With all the posturing in the recently released Kenya Aids Indicator Survey (2012) about mass male circumcision, whether performed in completely unsterile conditions found in traditional settings or the (hopefully) more sterile settings of health facilities, nothing was mentioned about hepatitis B or C. But an article in the East African describes a piece of research carried out by the Kenya Medical Research Institute into hepatitis B (HBV) which finds that prevalence is increasing.
Amazingly, the article admits that the “modes of transmission [for HBV] are similar to HIV — sexual transmission, contaminated blood products and mother to child transmission”; it is “passed from person to person through bodily fluids such as blood, semen or vaginal fluids”. Following a recent paper on HIV transmission through medical injections, it is very important to stress that HIV, like HBV, can be transmitted through non-sexual routes, such as unsafe healthcare, cosmetic and traditional practices.
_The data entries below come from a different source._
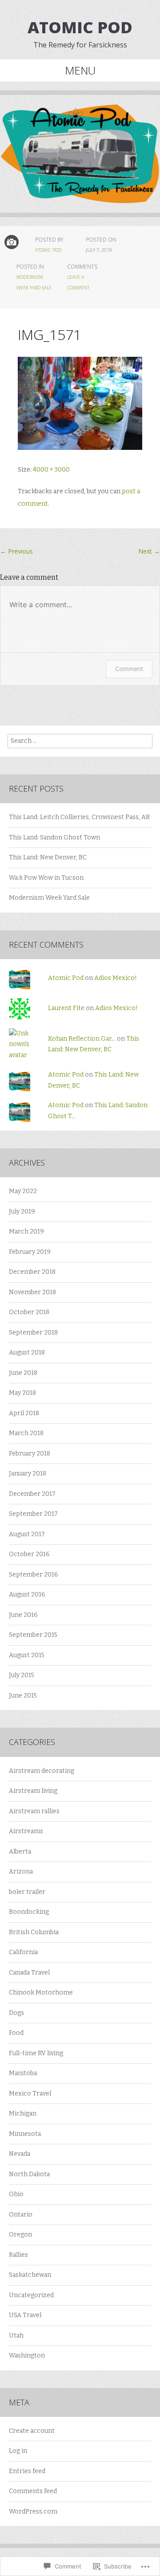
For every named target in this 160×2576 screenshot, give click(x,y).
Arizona (21, 1871)
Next (149, 551)
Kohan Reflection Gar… (82, 1038)
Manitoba (23, 2073)
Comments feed (33, 2491)
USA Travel (25, 2315)
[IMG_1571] (80, 448)
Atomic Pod (80, 27)
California (23, 1952)
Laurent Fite (66, 1008)
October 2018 (29, 1312)
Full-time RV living (36, 2053)
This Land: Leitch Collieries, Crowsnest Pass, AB (79, 817)
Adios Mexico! (115, 978)
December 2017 (32, 1494)
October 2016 (29, 1554)
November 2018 (32, 1292)
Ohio (16, 2194)
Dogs (16, 2013)
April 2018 (24, 1413)
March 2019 (26, 1231)
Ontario (20, 2214)
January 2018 (27, 1473)
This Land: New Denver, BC (48, 857)
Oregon (20, 2234)
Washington (27, 2355)
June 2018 (23, 1373)
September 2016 (33, 1574)
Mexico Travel (30, 2093)
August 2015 (26, 1655)
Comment (129, 668)
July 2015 (21, 1675)
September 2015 (33, 1635)
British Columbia (34, 1932)
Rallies (18, 2255)
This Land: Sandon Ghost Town (54, 837)
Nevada (19, 2154)
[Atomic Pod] (80, 160)
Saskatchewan (30, 2275)
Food (16, 2033)
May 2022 (23, 1191)
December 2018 (32, 1272)
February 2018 (29, 1453)
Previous (16, 551)
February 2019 (30, 1252)
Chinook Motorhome (41, 1992)
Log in (18, 2451)
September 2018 (33, 1332)
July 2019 (22, 1211)
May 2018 (22, 1393)
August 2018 (27, 1352)
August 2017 (27, 1534)
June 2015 (23, 1695)
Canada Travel (29, 1972)
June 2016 (23, 1615)
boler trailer (27, 1892)
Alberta (20, 1851)
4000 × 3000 (51, 469)
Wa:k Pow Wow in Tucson (46, 878)
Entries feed (27, 2471)
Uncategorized (31, 2295)
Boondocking (29, 1912)
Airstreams (26, 1831)
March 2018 (26, 1433)
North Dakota (29, 2174)
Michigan (22, 2113)
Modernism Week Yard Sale (49, 898)
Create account (32, 2431)
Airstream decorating (41, 1771)
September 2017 (33, 1514)
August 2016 (27, 1594)
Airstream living (33, 1791)
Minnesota (25, 2134)
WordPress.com (33, 2511)
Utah (16, 2335)
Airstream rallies (34, 1811)
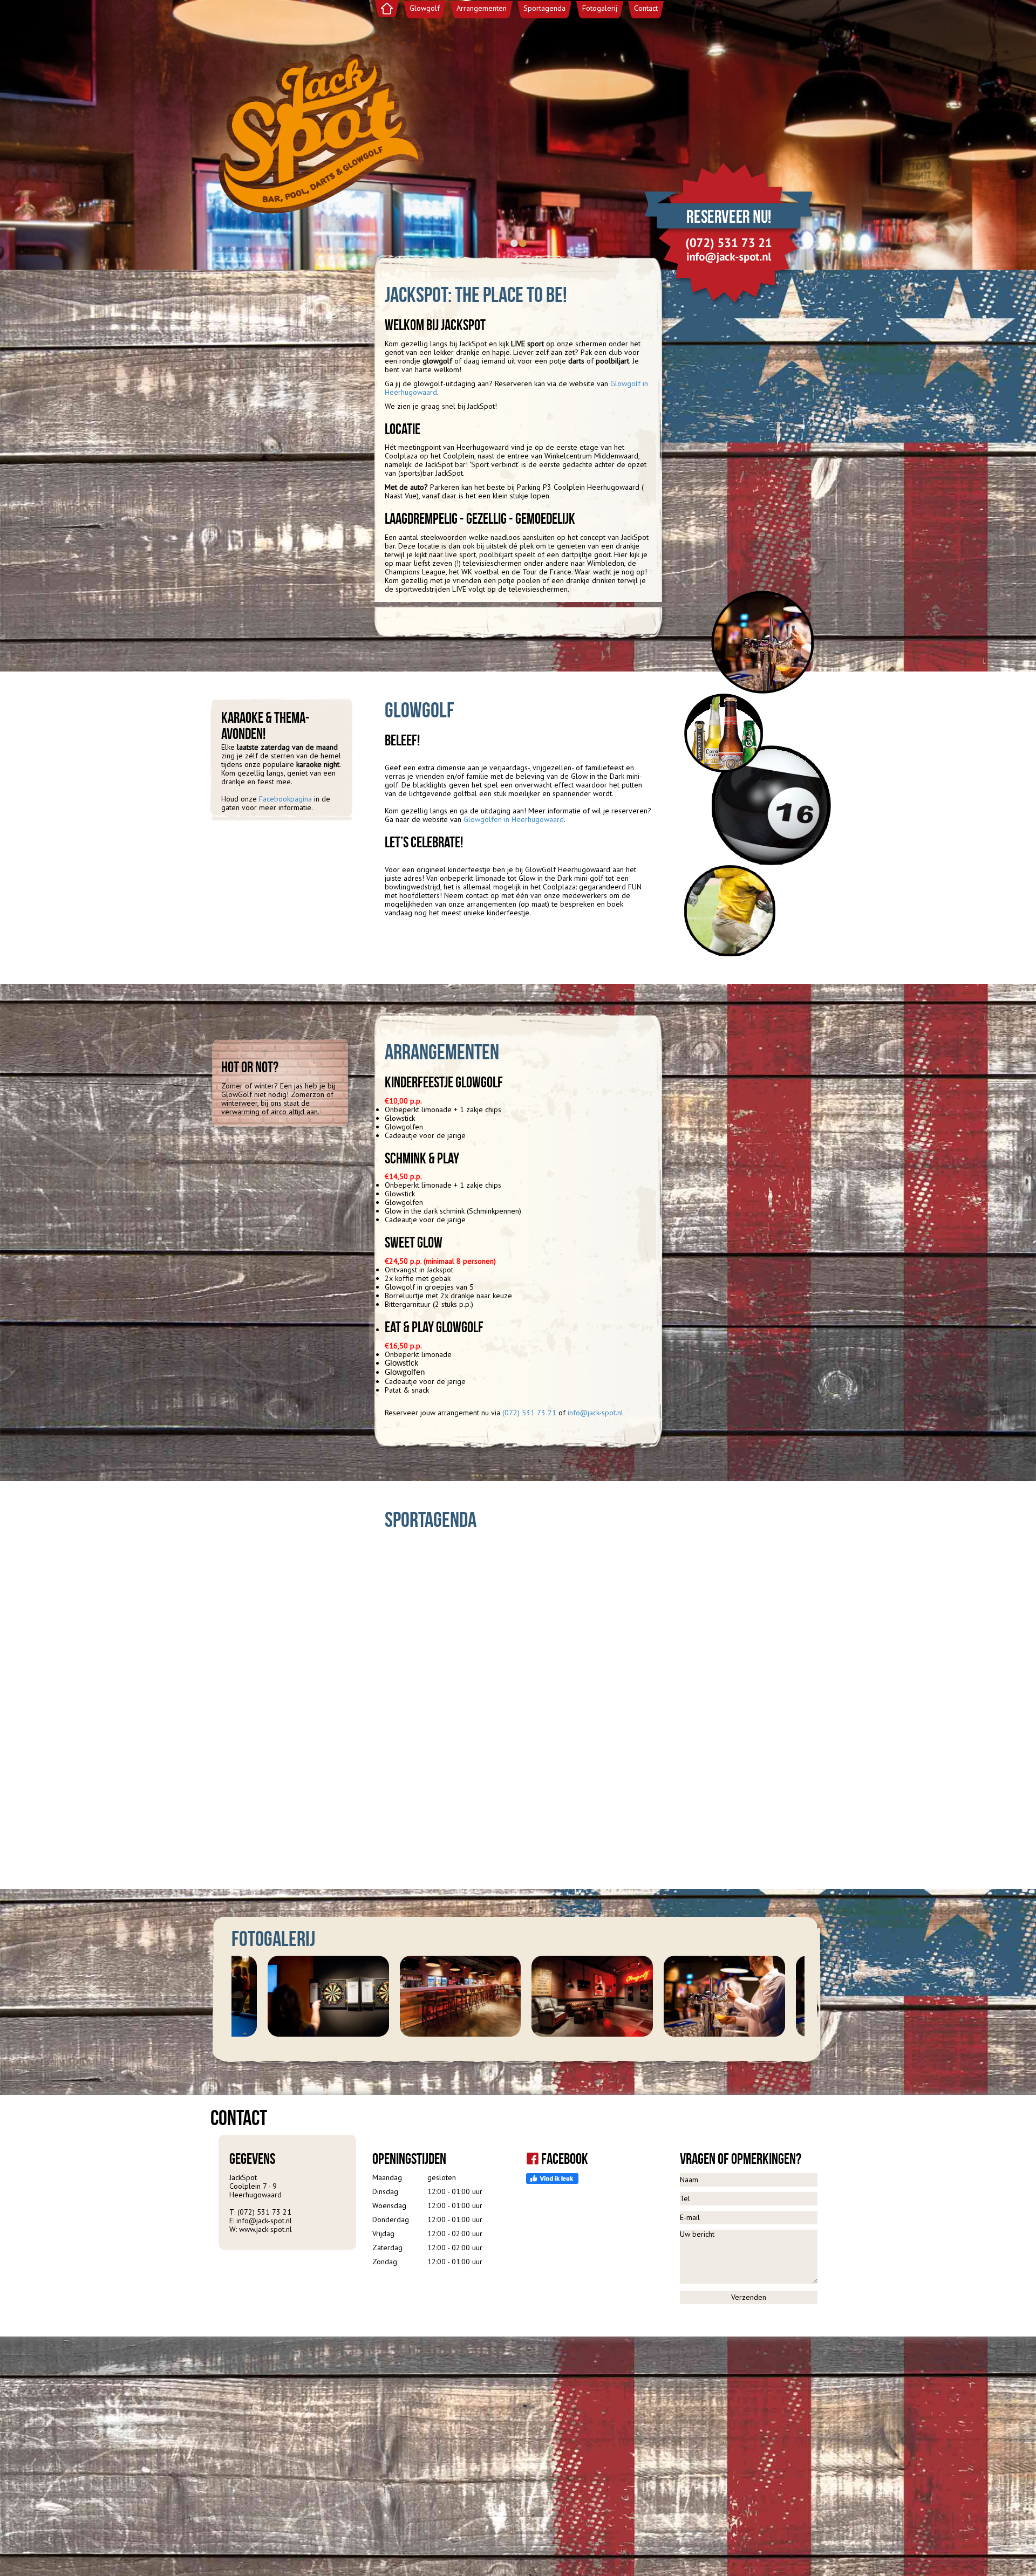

The article is equally frank about the lack of research into HBV in Kenya: “scientists say the reason for the rise in HBV in Kenya is still unknown since no scientific study has been done to explain the phenomenon”. In contrast, the HIV industry is a lot less frank about non-sexual HIV transmission, even though the country’s Infection Control Policy admits that “Epidemiological data on HAIs [Healthcare Associated Infection] in Kenya is currently lacking, but the risk for HAIs is high”. Slowly, some of these glaring gaps in research are being filled in, though the HIV industry displays a confidence that seems entirely unjustified.
Importantly, HBV among blood donors in Kenya is rising. Are those donating their blood being exposed to contaminated medical instruments through the blood transfusion services? The Kenyan Blood Transfusion Service is not able to supply enough blood to keep up with current demand, so they would need to make sure that people who donate are not being put at risk of infection with HBV or other blood borne viruses. While no one would want to scare people away from health facilities or from blood donation, keeping risks a secret would surely be a lot worse, wouldn’t it?
The article suggests that the counties finding high rates of HBV are in the Northern parts of Kenya (which often have the lowest HIV rates). It is suggested that “The likely causes of HBV in the region are cultural practices like tattooing, circumcising without using sterilised implements and because the regions are dry and people may not be able to get proper nutrition that ensures strong immunity.” As usual, there is a reluctance to ask if health facilities might also be somewhat responsible; does that mean these facilities will not be investigated, and that conditions, if unsafe, will not be improved?
There are various hepatitis related campaigns, but are WHO and other international health institutions going to ensure that all the people involved in the country’s mass male circumcision programs, will be protected from infection with HBV and hepatitis C virus (HCV) as well? WHO makes vague claims about huge proportions of HBV and HCV being transmitted as a result of unsafe healthcare. But what exactly are the figures for ‘priority’ mass male circumcision countries? Again, it’s likely that healthcare safety is more of a risk in these ‘priority’ countries, some of the poorest countries, with amongst the lowest levels of healthcare spending in the world, than it is in Western countries; why are we only given one, generalized figure, when the viruses must be much more prevalent in some countries than others?
Egypt, as (just one) example of a country with a serious hepatitis problem, has seen the figure for years of life lost (YLL) through HBV increase by 3,930% in the 20 years from 1990 to 2010. Liver cancer has increased by 361% in the same period. Cirrhosis has increased by 40% to become the number three cause of YLL, accounting for 1,127,000 YLLs, or 7.1% of all YLLs. Whether the almost 100% prevalence of circumcision in the country contributes to these figures is another question, but it shows what can happen in a country where there is a very high level of access to healthcare, yet where healthcare safety is not adequately addressed. One of the main reasons HCV prevalence is higher in Egypt than anywhere else in the world is because of schistosomiasis vaccination programs, which were carried out using inadequately sterilized glass syringes.
Reusable syringes and needles are no longer commonly used, but the WHO data shows that there is still a problem with unsafe injection practices. So the last thing high HIV prevalence African countries need is a vastly increased risk of bloodborne virus transmission through unsafe healthcare, whether this involves reuse of injecting equipment or other items that are used to pierce the skin during healthcare procedures. Mass male circumcision programs will likely increase the incidence of unsafe healthcare practices, including injections, and the WHO’s claimed benefits in terms of averted infections may not be enough to outweigh the risks involved.
Even if levels of protection against sexually transmitted HIV outweigh the risks, and this is highly debatable (and debated, outside of the HIV industry), what about the risks of infection with HBV, HCV or other bloodborne pathogens, including HIV, during the circumcision procedure itself? Some recent research has questioned the safety of Kenya’s health facilities. There are clearly more risks than those pushing the circumcision programs would like to admit; so will those who succumb to HIV industry pressure be advised of those risks? I suspect they will not.